I was in my senior year at Marshall the first year of the restructuring. While my graduating class had three black students out of a class of 350, the incoming freshman class in 1971 was 35% black. We did have a convocation the previous spring with ministers telling us of the importance of tolerance. There were also posters in the hallway that read “It takes both white keys and black keys to play the Star Spangled Banner”.

Late that fall, there was an unfortunate convergence of elements that put Marshall as the lead story on the evening news. We had what they said was a “race riot”. In reality, it was a group of upset individuals with a lot of yelling and a little bit of shoving (I got off campus right away). My math teacher said “the natives are restless.” The principal got on the PA, said that school was closed, and anyone on the school grounds in 45 minutes (I think) would be arrested for trespassing. IPS used city buses for transportation and nobody was prepared for the student body being dumped on the street.

The following year, Federal Judge Hugh Dillin established a court mandated busing program that moved inner-city black students to predominantly white high schools in the city and some surrounding townships within Marion County. Busing is never a popular solution but was seen as necessary to undo the nearly half-century pattern of segregation (the length of Attucks’ first run).

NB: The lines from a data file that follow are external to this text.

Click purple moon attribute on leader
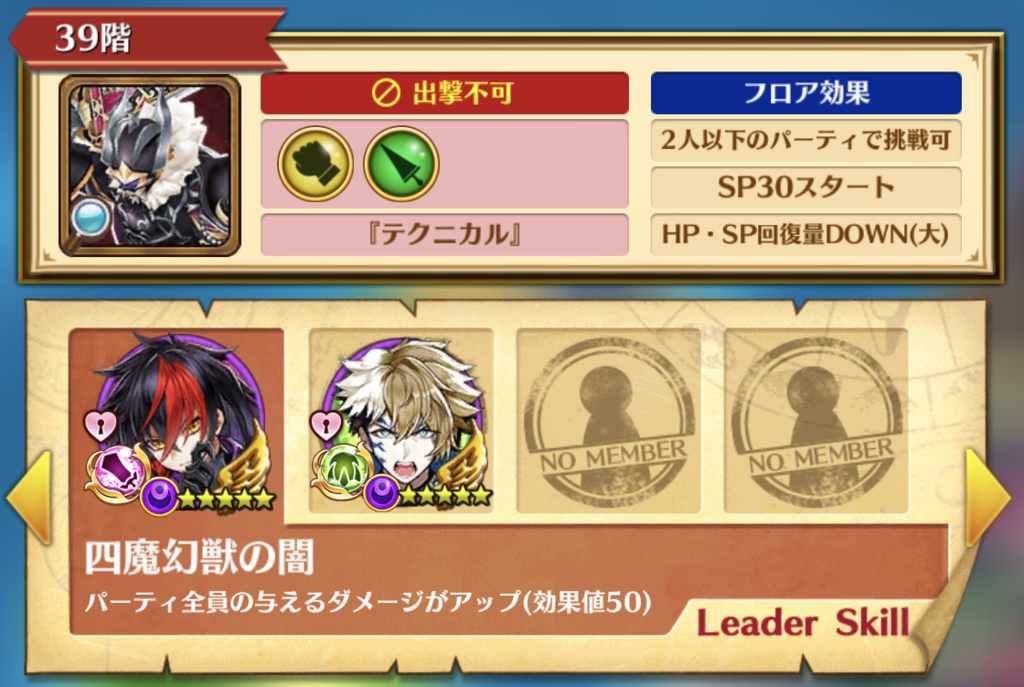This screenshot has height=687, width=1024. coord(159,496)
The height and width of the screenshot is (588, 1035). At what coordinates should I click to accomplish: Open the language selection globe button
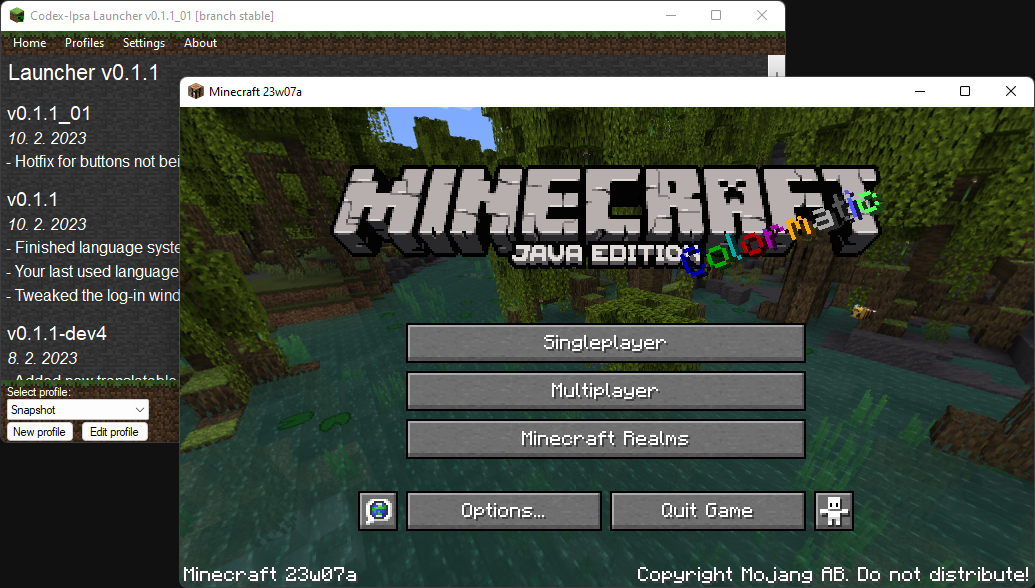(x=378, y=511)
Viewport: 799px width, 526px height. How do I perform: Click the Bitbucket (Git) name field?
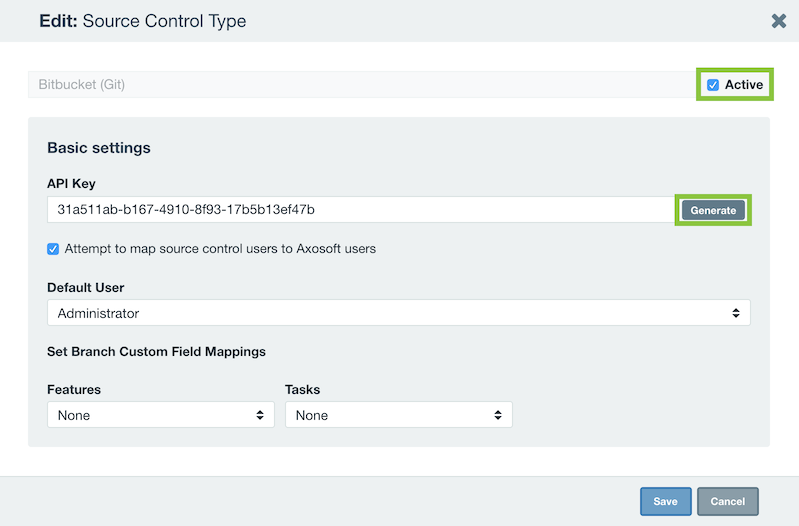362,84
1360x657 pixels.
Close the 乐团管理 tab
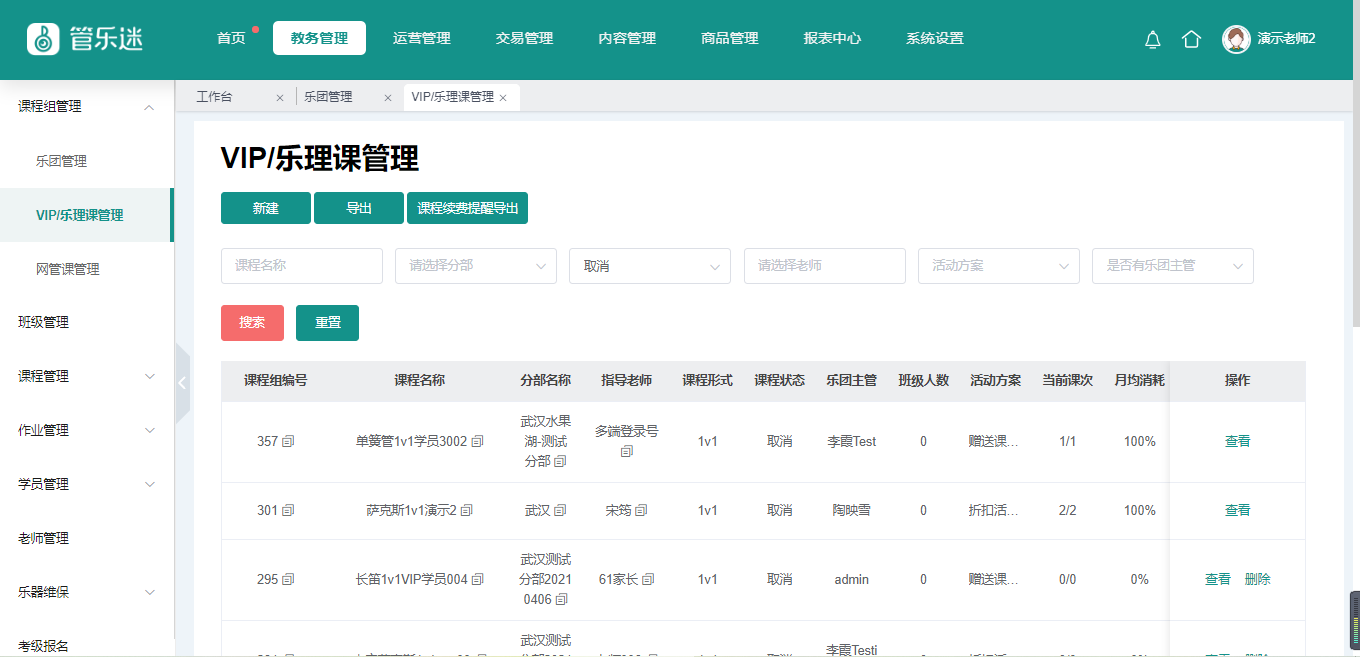[x=387, y=98]
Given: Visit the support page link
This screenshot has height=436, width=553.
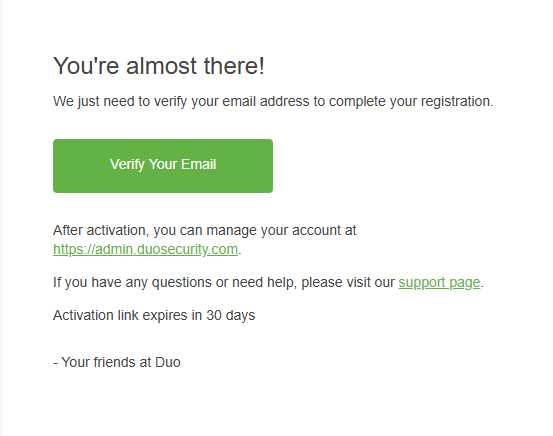Looking at the screenshot, I should tap(439, 283).
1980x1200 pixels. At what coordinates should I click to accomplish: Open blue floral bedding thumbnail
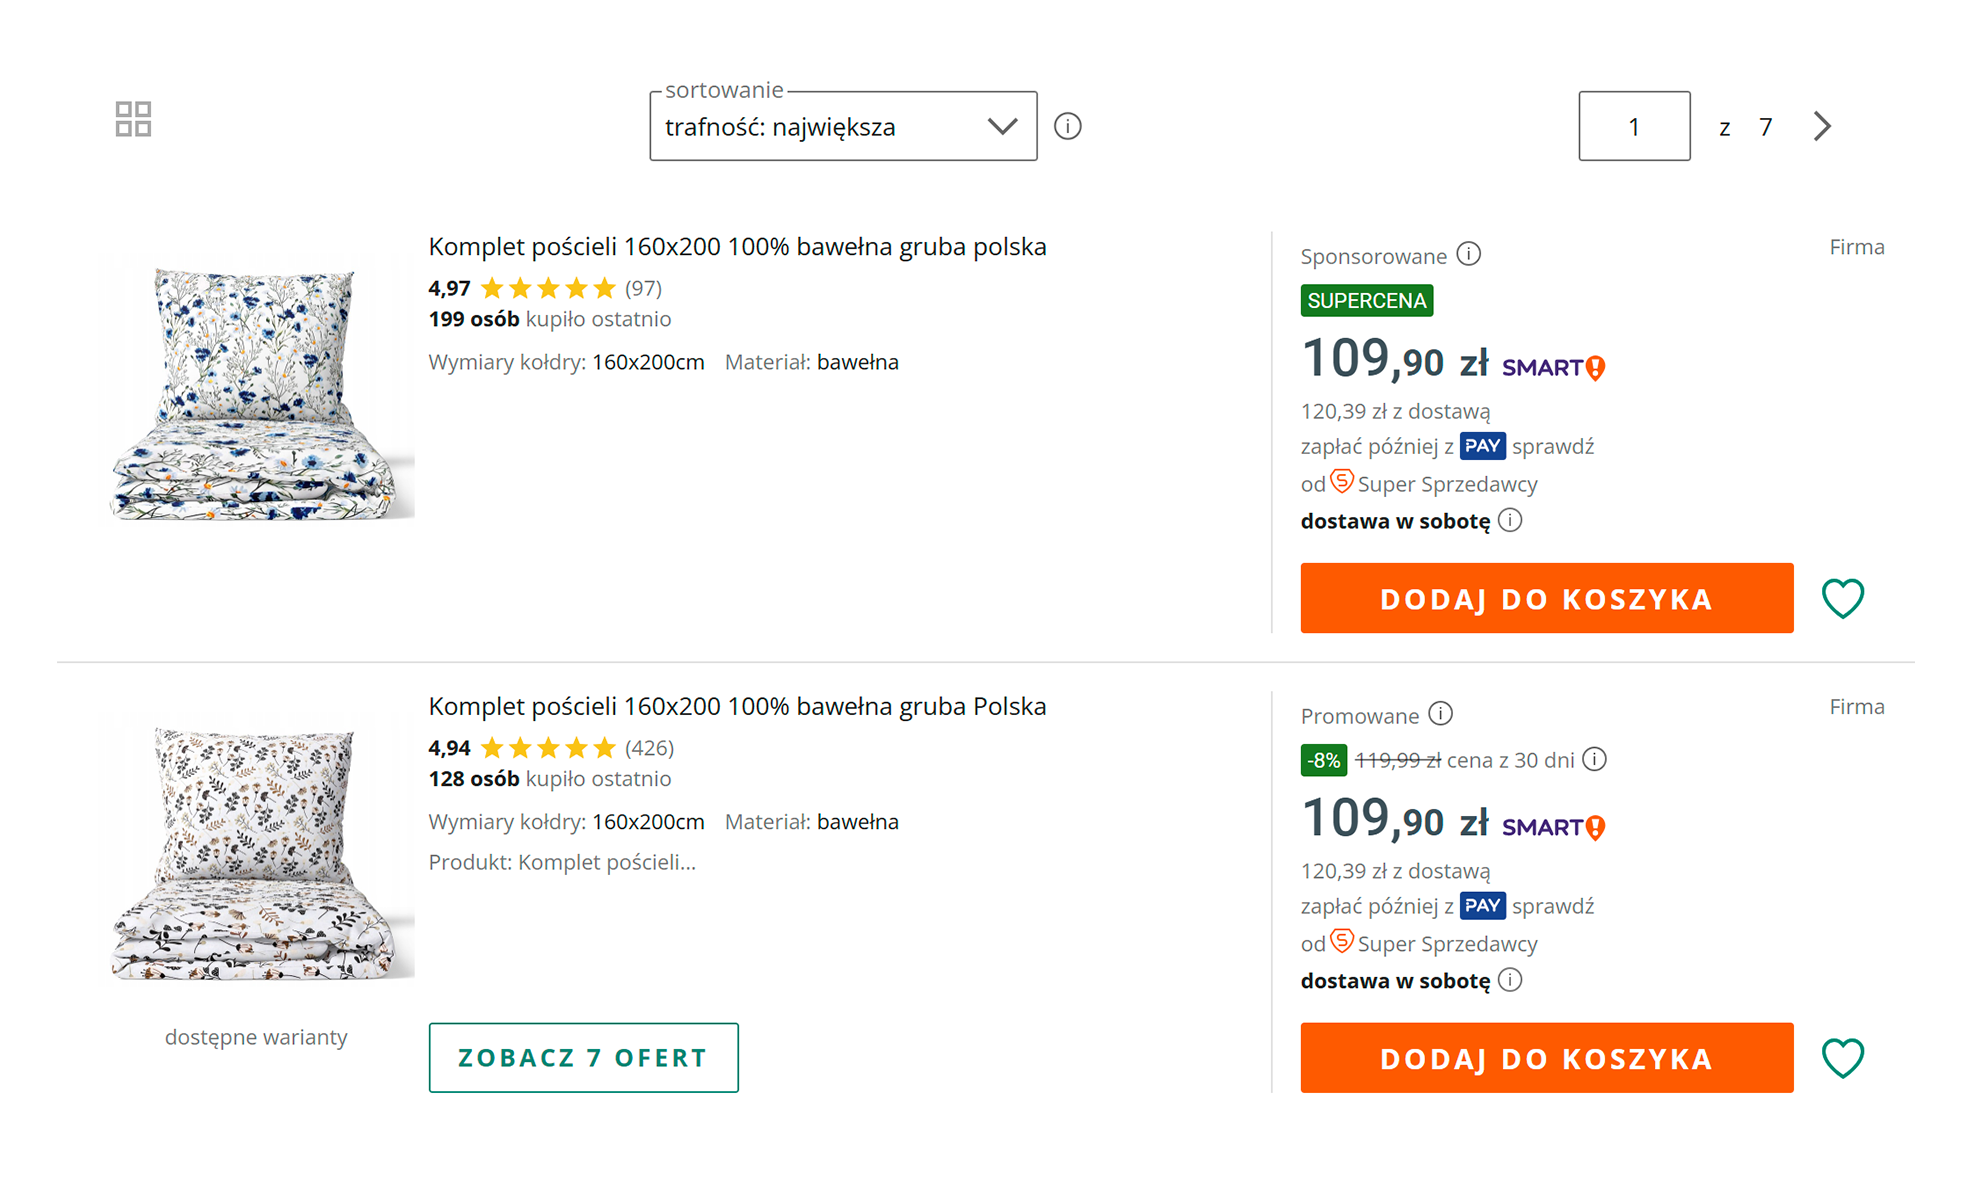pos(260,392)
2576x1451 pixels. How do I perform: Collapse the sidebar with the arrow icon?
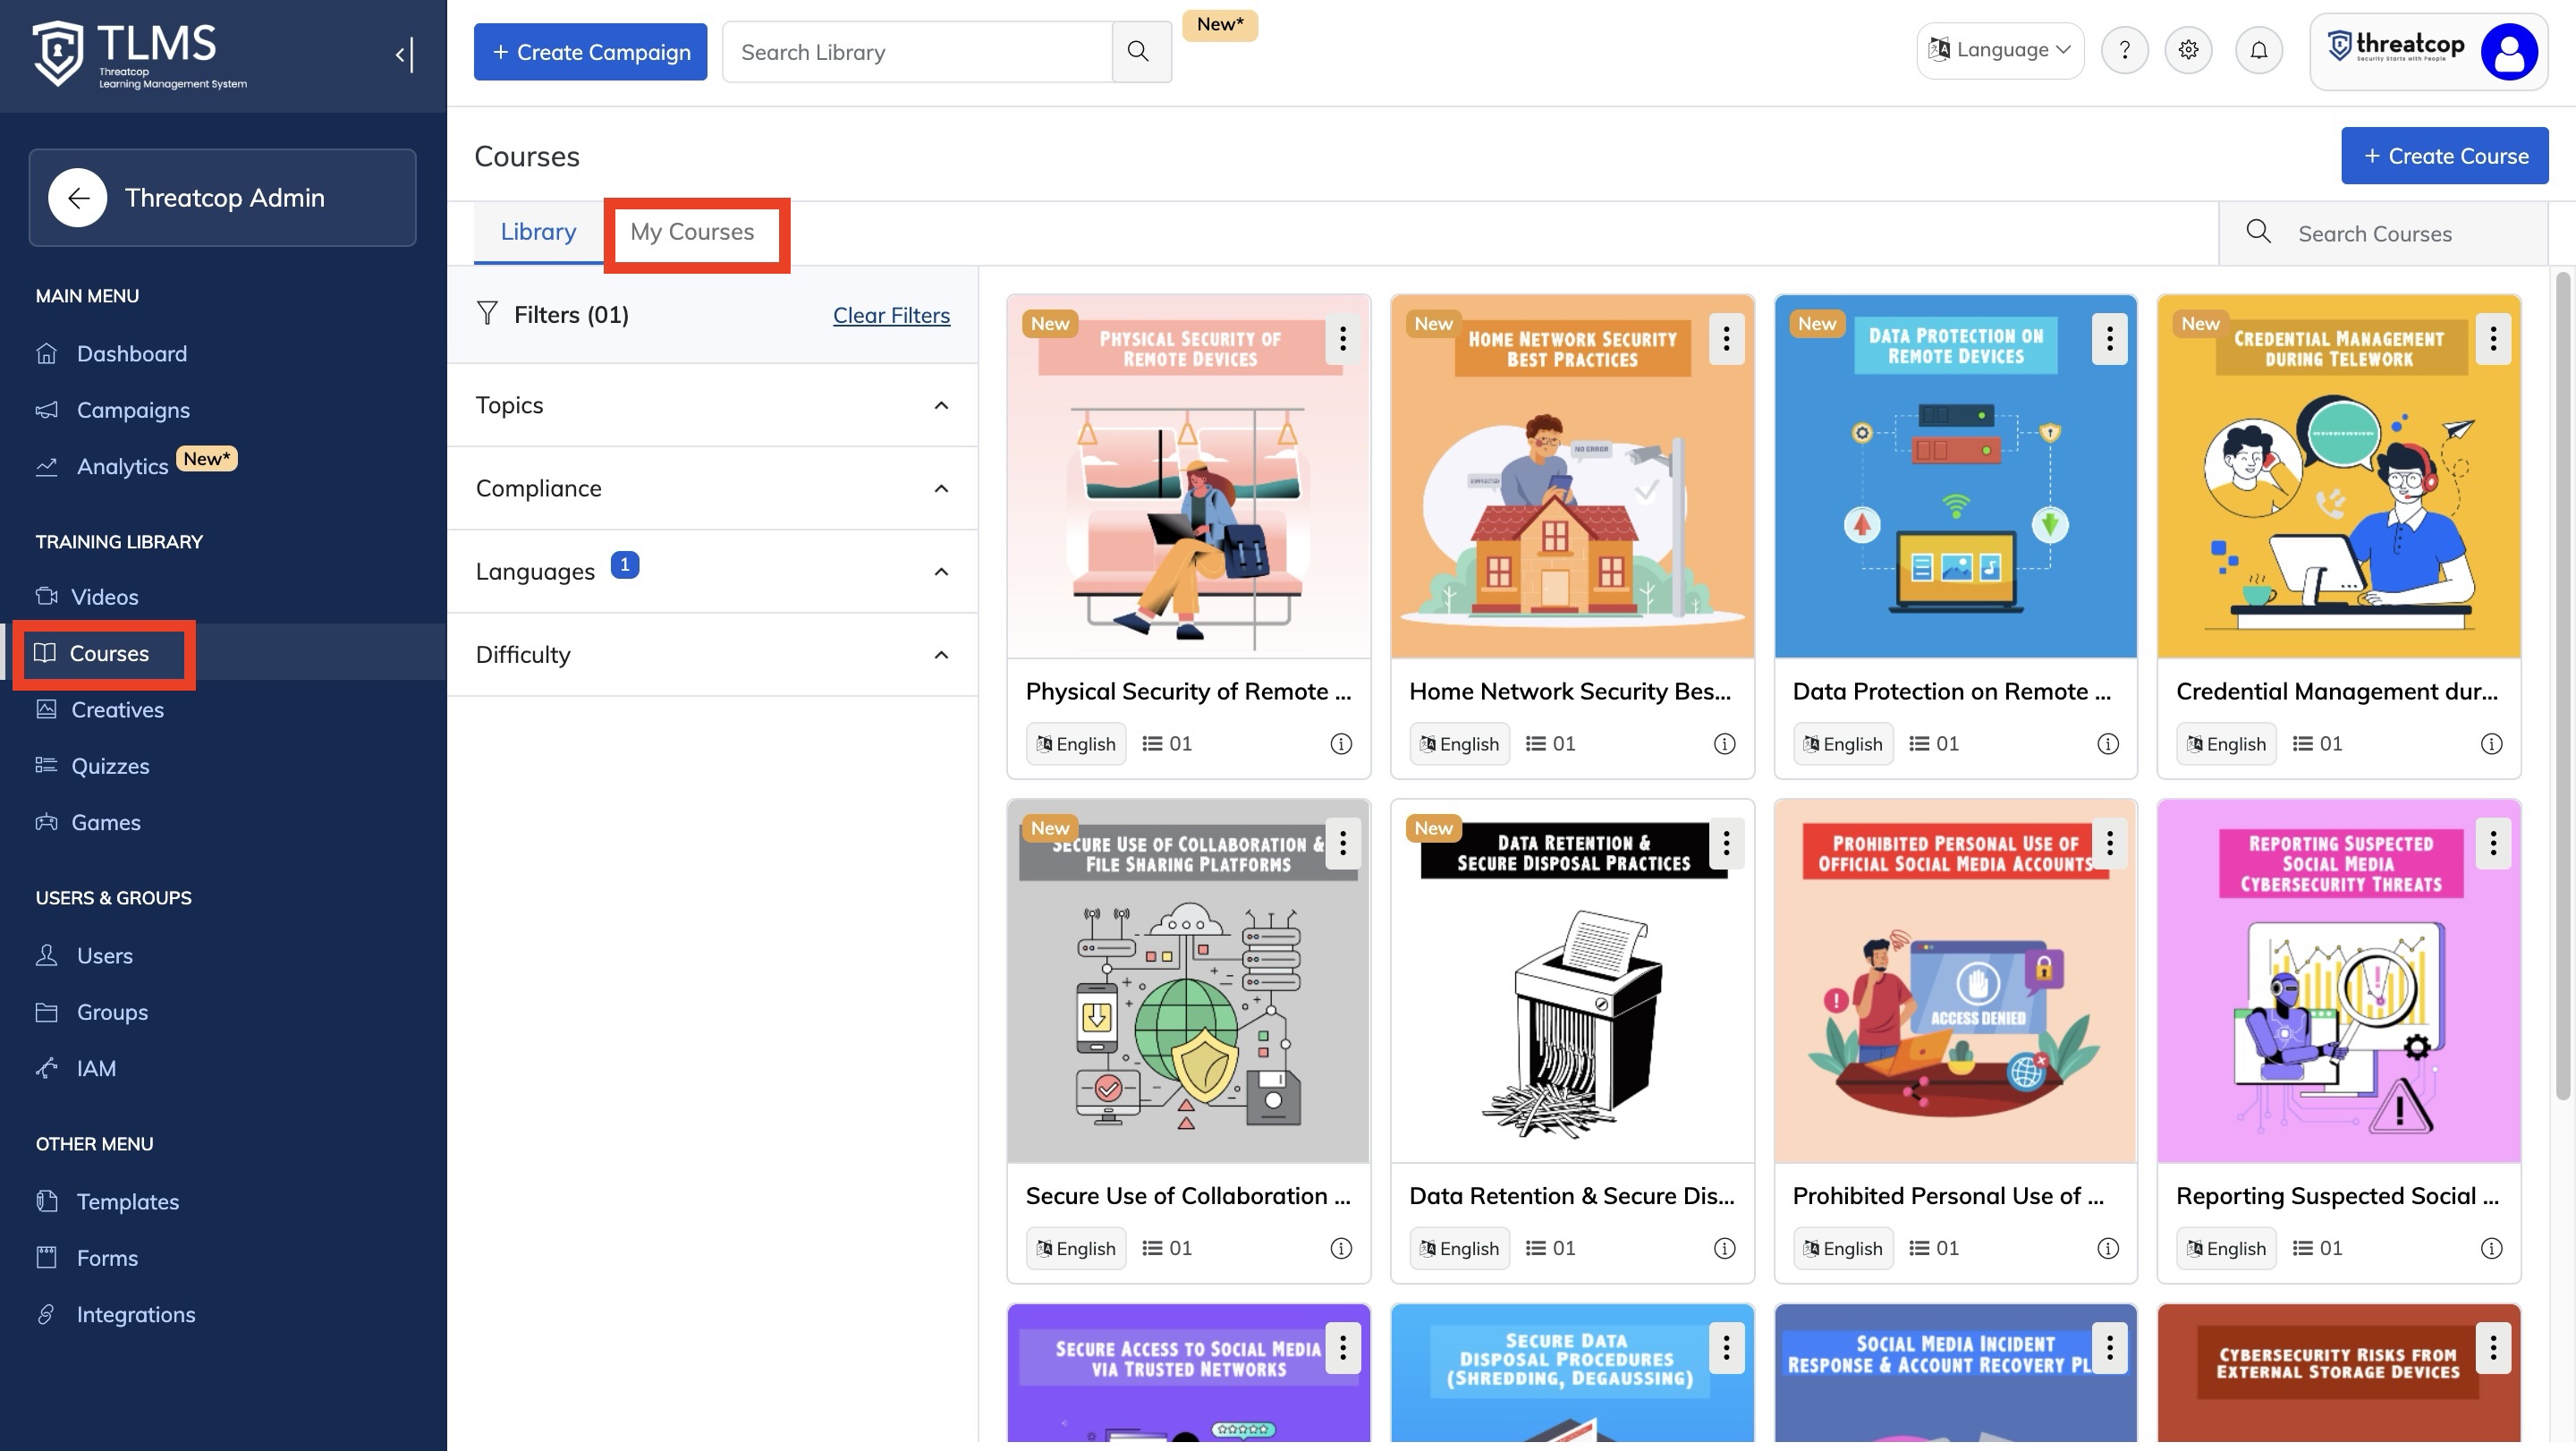[x=404, y=54]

The DOJ oversight of IPS continued until 1998 — thirty years after the initial lawsuit. Here’s more from the Historical Society report:

In January 1997, IPS requested that the court lift the busing order. Dillin ruled that the order would be “continuing and permanent.” IPS appealed Dillin’s decision and later that year the 7th United States Circuit Court ruled that the busing order was never meant to be permanent and that IPS should be permitted to show why its African American students should return to IPS. In June 1998 a settlement was reached between IPS, suburban township schools, and government agencies when Dillin approved an agreement that would phase out busing of inner city black students to township schools by 2017.

The one-way busing to the townships ended in 2005 — 34 years after it began.

To review, Crispus Attucks was opened in 1927 as an intentionally segregated school. It took 78 years for the last impacts of that de jure segregation to go away. And that conclusion was reached only a decade ago.

Indiana was also a key location for Ku Klux Klan activity, centered around Tipton and Kokomo. According to “Hoosier History Live”:

“At its height in Indiana in the 1920s, one quarter to one third of native-born, white males in Indiana were Klan members,” Professor Safianow noted in an article in the Indiana Magazine of History about the discovery of the Hamilton County membership records and memorabilia.

Hamilton County is the county directly north of Indianapolis.

The Klan disbanded in Indiana and we’ve made great strides in pushing cases of individual racism underground. But those individual behaviors and attitudes opened the door for the segregation through law that followed.

This is why Stephanopolous’ continued questioning about whether discrimination is legal in Indiana was so central to evaluating the RFRA implications. It’s not a matter of individual attitudes but a matter of legal status.

Given Indiana’s difficult history with regard to race, it is virtually impossible to take Governor Pence at his word when it comes to sexual orientation.